__Activity__: Only the lines below starting at the one containing "Bowling (156, 649)" and ending at the one containing "Name (96, 1724)" belong in the answer, each copied exactly.

[Stored dataset items]
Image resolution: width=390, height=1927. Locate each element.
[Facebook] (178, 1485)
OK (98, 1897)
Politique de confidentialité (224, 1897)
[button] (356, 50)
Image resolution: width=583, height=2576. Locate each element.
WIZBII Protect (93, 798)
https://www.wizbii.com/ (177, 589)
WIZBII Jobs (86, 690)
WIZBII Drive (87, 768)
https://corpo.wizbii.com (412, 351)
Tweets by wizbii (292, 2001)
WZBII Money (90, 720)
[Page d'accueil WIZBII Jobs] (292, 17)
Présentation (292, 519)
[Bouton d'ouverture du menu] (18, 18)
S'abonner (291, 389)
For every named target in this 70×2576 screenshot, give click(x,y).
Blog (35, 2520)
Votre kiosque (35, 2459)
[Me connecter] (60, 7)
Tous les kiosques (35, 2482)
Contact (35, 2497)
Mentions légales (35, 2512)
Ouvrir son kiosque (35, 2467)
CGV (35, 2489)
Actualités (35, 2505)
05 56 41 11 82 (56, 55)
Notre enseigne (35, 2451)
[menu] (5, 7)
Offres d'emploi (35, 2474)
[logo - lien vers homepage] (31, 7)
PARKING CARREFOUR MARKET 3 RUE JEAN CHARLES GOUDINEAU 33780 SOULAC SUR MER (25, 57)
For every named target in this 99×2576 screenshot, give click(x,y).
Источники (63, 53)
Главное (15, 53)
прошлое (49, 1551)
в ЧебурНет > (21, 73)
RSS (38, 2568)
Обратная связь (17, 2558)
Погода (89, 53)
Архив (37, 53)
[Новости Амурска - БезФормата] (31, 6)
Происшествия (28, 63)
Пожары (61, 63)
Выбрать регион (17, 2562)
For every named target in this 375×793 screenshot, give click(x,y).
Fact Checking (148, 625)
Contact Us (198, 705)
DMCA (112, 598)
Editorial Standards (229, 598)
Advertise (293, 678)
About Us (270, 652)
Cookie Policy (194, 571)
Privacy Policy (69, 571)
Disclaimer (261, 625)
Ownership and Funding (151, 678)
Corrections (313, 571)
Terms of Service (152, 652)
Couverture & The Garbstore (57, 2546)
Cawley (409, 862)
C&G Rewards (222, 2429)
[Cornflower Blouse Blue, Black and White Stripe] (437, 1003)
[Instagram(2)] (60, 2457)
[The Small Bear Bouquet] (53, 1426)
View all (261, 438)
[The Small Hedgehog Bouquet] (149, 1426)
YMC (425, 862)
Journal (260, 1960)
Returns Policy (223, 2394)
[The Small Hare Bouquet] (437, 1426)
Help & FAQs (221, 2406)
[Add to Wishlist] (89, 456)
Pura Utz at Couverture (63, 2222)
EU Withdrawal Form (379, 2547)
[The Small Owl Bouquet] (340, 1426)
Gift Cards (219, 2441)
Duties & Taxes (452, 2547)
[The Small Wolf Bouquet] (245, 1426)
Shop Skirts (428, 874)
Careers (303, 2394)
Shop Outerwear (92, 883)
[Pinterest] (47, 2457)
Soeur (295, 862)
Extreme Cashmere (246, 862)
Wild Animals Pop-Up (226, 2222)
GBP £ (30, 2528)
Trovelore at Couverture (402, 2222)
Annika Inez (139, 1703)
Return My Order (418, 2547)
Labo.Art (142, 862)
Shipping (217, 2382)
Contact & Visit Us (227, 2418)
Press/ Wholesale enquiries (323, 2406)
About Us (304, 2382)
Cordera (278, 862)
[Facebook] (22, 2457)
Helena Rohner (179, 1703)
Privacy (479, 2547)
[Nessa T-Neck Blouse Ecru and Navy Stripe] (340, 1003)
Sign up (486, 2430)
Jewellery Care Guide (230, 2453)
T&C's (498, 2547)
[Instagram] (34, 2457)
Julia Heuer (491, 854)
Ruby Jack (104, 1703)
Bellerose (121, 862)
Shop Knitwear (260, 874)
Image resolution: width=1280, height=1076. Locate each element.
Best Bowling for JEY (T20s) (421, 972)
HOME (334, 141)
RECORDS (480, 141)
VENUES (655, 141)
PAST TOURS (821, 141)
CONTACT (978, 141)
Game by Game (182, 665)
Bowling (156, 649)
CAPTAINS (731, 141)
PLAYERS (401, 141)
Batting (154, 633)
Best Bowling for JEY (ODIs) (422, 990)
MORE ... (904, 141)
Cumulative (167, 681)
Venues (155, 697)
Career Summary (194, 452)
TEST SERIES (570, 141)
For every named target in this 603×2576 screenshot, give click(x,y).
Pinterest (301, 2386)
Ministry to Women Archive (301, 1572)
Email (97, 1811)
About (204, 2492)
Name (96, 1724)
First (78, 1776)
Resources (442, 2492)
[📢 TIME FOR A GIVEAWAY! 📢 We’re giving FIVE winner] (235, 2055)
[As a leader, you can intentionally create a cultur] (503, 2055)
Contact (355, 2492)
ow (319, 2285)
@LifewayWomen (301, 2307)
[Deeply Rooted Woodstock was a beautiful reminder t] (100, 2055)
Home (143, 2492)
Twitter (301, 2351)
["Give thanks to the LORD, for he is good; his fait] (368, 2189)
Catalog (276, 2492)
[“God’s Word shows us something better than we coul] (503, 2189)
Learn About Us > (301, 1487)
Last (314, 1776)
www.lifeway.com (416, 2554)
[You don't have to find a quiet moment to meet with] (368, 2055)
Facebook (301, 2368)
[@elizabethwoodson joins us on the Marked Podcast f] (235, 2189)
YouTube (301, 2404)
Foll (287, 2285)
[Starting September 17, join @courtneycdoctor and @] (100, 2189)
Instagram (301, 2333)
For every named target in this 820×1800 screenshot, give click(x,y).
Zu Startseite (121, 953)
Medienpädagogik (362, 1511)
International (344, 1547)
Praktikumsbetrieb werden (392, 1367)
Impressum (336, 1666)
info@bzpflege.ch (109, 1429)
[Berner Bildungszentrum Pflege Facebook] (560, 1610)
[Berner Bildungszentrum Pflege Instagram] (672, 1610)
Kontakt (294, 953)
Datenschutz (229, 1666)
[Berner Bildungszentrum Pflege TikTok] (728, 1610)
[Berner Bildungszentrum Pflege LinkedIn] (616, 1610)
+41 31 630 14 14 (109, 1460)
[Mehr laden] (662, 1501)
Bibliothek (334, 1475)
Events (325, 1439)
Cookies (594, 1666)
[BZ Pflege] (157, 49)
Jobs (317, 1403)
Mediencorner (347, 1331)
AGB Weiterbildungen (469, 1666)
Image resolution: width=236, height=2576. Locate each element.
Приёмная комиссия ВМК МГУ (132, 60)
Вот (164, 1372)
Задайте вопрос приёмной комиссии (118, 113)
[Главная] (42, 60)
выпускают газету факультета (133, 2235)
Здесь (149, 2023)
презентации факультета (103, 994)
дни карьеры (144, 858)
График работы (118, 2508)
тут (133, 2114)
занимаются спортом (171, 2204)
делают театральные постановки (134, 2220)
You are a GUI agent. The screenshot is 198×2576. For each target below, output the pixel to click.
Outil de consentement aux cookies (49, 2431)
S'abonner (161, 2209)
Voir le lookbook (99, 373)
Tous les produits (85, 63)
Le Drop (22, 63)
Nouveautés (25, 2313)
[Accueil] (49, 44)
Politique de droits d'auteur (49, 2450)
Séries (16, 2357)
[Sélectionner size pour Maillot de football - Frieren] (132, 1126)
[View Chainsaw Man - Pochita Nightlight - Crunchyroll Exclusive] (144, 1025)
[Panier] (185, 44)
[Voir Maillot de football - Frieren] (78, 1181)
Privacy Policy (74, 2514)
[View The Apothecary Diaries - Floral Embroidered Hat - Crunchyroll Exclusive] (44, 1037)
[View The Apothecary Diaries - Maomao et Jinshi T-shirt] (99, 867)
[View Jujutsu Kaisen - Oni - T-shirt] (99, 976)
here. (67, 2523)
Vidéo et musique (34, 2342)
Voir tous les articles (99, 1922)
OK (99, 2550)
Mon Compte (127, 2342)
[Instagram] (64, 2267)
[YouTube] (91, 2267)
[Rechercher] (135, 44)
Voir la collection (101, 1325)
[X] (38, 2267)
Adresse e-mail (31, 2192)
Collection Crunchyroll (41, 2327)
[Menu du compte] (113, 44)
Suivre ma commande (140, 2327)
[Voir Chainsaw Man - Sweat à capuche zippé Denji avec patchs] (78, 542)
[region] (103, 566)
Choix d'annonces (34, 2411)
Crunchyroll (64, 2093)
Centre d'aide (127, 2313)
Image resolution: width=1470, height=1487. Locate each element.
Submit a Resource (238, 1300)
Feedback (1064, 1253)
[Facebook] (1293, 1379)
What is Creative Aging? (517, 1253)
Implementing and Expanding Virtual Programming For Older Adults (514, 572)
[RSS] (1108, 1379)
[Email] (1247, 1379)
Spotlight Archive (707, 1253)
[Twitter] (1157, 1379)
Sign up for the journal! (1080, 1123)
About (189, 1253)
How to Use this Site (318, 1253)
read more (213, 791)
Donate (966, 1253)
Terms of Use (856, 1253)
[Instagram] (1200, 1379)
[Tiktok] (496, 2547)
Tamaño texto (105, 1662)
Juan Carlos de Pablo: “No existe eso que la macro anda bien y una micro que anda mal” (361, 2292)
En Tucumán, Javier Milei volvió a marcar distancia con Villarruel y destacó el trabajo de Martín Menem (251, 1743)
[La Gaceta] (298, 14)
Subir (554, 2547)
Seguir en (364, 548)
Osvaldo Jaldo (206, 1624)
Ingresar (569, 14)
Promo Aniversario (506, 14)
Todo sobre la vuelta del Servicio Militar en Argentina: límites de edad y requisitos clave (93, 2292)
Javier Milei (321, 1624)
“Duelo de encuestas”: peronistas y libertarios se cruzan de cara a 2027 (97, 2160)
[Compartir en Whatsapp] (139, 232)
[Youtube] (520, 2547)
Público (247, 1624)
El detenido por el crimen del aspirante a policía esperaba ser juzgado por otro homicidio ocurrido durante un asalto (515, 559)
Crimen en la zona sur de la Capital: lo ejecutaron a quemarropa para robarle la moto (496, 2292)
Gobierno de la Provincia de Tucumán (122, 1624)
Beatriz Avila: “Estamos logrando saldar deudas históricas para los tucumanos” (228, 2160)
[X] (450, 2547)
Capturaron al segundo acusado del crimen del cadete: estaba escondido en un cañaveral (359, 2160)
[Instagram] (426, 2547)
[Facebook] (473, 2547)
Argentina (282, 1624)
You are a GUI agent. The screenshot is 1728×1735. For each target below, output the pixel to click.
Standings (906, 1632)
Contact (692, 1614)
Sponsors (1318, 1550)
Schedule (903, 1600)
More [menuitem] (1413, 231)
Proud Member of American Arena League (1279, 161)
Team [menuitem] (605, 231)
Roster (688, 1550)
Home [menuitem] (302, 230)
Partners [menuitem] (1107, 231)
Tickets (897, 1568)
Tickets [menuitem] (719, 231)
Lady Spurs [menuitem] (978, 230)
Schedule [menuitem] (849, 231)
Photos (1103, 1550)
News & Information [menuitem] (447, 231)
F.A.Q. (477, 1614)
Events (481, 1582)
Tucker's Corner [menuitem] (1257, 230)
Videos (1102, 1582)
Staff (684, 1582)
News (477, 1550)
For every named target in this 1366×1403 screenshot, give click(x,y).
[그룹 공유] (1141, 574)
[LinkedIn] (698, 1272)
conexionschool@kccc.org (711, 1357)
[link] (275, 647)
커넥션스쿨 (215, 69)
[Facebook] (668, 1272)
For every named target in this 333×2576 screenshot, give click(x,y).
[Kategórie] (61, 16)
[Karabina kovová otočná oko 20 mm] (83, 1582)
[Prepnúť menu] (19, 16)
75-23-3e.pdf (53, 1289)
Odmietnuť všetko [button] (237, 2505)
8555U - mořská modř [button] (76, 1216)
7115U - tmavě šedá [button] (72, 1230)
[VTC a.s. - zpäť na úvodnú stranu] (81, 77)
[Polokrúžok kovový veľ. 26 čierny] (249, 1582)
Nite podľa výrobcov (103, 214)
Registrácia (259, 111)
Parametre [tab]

__Answer to this exercise__:
Bowling (156, 649)
CAPTAINS (731, 141)
PLAYERS (401, 141)
Batting (154, 633)
Best Bowling for JEY (ODIs) (422, 990)
MORE ... (904, 141)
Cumulative (167, 681)
Venues (155, 697)
Career Summary (194, 452)
TEST SERIES (570, 141)
For every named target in this 603×2576 screenshot, give click(x,y).
Pinterest (301, 2386)
Ministry to Women Archive (301, 1572)
Email (97, 1811)
About (204, 2492)
Name (96, 1724)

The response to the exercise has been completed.